### DOCUMENT SECTION:
Q: What LCOH threshold makes green hydrogen projects commercially viable in North America? A: Commercial viability depends heavily on the incumbent fuel being displaced and available incentives. For grey hydrogen substitution in refineries and ammonia plants, parity requires LCOH at or below $1.50/kg—achievable only with full 45V credits ($3/kg) and production costs below $4.50/kg. For transportation applications competing with diesel at $3.50/gallon, hydrogen delivered to vehicle at $8–10/kg can be competitive on a per-mile basis given fuel cell efficiency advantages. For e-fuels targeting aviation, customers currently pay 3–5x conventional jet fuel pricing, implying tolerance for hydrogen feedstock costs of $5–6/kg. The $2.50/kg threshold frequently cited as "cost parity" reflects an idealized industrial offtake scenario with favorable electricity pricing and high electrolyzer utilization.

Q: How do the 2025 45V final rules affect project development timelines? A: The Treasury Department's January 2025 final guidance imposed hourly matching requirements beginning January 1, 2028, with a transition period allowing annual matching through 2027. Projects achieving commercial operation before 2028 face lower compliance burdens, creating urgency for developments nearing final investment decision. For projects targeting 2028+ operations, hourly matching requires either co-located dedicated renewables with matched generation profiles, battery storage to shift renewable generation to consumption periods, or access to 24/7 carbon-free power from nuclear or geothermal sources. Early analysis suggests hourly matching increases effective LCOH by $0.40–$0.80/kg compared to annual matching assumptions, though sophisticated project structures with storage and diversified renewable portfolios can minimize this premium.

Q: What role does blue hydrogen play in the near-term North American market? A: Blue hydrogen—produced from natural gas with carbon capture—offers a pragmatic pathway for industrial decarbonization while green hydrogen scales. With natural gas prices in the $2.50–$4.00/MMBtu range, blue hydrogen LCOH ranges from $1.80–$2.80/kg depending on capture rates and CO2 storage costs. The 45Q tax credit provides $85/ton for geological CO2 storage, improving blue hydrogen economics substantially. For carbon-intensive industries seeking near-term emissions reductions without the supply chain complexity of electrolytic hydrogen, blue hydrogen offers an available solution. Concerns regarding upstream methane leakage—which can eliminate lifecycle emissions benefits—are increasingly addressed through continuous emissions monitoring and third-party verification. Several 2024-2025 blue hydrogen projects incorporate methane intensity guarantees into natural gas supply contracts.

Q: What infrastructure investments are most critical for hydrogen market development? A: Three infrastructure categories determine market scalability: production, transmission/distribution, and storage. Production infrastructure—electrolyzers and reformers—has attracted substantial investment, but transmission and storage remain bottlenecks. Dedicated hydrogen pipelines cost $1–3 million per mile depending on diameter and terrain; repurposing natural gas pipelines offers lower costs but faces metallurgical limitations requiring case-by-case assessment. Salt cavern storage, the only proven large-scale hydrogen storage technology, requires specific geological conditions found in the Gulf Coast, Utah, and portions of the Southwest. Developing storage capacity equivalent to natural gas's current strategic reserves would require investment exceeding $50 billion. Without storage and transmission buildout coordinated with production expansion, hydrogen markets will remain fragmented and localized, limiting economies of scale.

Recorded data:

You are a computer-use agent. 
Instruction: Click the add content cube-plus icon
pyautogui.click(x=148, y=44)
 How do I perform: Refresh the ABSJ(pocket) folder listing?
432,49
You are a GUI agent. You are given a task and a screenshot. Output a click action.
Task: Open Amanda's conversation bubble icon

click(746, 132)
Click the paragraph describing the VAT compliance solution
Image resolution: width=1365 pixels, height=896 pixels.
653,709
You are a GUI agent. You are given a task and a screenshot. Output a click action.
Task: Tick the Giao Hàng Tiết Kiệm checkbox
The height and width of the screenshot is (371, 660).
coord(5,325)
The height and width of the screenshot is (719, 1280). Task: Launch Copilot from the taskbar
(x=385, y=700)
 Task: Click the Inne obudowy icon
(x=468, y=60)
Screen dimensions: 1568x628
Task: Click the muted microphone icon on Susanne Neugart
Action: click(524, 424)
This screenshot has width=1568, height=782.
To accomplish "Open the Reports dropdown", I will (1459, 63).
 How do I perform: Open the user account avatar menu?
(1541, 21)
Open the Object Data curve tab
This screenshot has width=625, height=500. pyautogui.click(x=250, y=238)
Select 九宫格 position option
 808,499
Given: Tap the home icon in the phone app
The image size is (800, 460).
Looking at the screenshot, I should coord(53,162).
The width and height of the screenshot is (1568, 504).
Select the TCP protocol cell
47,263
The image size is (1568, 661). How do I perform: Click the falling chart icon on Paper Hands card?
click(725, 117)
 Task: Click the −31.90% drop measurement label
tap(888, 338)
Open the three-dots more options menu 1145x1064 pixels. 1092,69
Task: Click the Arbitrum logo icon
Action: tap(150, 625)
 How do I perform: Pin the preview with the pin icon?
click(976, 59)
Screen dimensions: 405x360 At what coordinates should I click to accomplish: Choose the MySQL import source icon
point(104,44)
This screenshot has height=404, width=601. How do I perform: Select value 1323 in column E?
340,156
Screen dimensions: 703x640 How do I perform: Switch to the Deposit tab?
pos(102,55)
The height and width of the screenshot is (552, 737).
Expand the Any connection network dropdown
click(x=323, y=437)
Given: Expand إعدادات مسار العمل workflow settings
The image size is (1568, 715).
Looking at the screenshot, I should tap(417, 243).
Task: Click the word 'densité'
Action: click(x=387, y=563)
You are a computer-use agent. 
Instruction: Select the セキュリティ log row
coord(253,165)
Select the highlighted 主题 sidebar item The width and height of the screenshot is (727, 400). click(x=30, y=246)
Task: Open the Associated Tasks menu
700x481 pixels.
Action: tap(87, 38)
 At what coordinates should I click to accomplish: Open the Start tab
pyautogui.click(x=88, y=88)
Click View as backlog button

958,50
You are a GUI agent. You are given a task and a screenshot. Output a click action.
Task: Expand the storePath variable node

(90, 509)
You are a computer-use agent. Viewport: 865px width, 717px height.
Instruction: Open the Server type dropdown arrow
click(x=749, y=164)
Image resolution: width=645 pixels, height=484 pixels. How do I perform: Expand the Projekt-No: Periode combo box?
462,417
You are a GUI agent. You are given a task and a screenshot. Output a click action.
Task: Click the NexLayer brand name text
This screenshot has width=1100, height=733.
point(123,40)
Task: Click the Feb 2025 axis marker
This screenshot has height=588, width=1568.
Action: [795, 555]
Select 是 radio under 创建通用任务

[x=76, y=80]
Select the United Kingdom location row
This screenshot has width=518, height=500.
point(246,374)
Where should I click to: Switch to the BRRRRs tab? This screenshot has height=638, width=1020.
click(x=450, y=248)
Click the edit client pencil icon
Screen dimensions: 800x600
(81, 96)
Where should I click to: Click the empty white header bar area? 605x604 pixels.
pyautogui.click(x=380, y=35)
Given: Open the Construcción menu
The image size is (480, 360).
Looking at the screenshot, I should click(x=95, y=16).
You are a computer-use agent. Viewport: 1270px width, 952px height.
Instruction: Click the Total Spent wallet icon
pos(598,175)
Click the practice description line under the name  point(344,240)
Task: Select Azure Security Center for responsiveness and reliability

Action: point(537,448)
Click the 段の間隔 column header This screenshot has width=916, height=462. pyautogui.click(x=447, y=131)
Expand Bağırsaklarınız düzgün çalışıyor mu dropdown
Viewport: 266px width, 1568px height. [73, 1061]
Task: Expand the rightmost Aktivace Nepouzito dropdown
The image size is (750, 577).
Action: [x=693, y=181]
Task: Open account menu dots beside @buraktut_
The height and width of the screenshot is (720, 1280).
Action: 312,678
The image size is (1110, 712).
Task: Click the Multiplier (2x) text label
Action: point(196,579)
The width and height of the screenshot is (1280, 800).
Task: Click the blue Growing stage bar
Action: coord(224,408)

### TASKS AND EXERCISES:
1/ In the hydrogen market Q&A, put this sentence into Spanish: "Salt cavern storage, the only proven large-scale hydrogen storage technology, requires specific geological conditions found in the Gulf Coast, Utah, and portions of the Southwest."
2/ According to the hydrogen market Q&A, how much does the 45Q tax credit provide for geological CO2 storage?

### ACTIVITY ANSWERS:
1/ El almacenamiento en cavernas de sal, la única tecnología probada de almacenamiento de hidrógeno a gran escala, requiere condiciones geológicas específicas que se encuentran en la Costa del Golfo, Utah y partes del Suroeste.

2/ $85 per ton.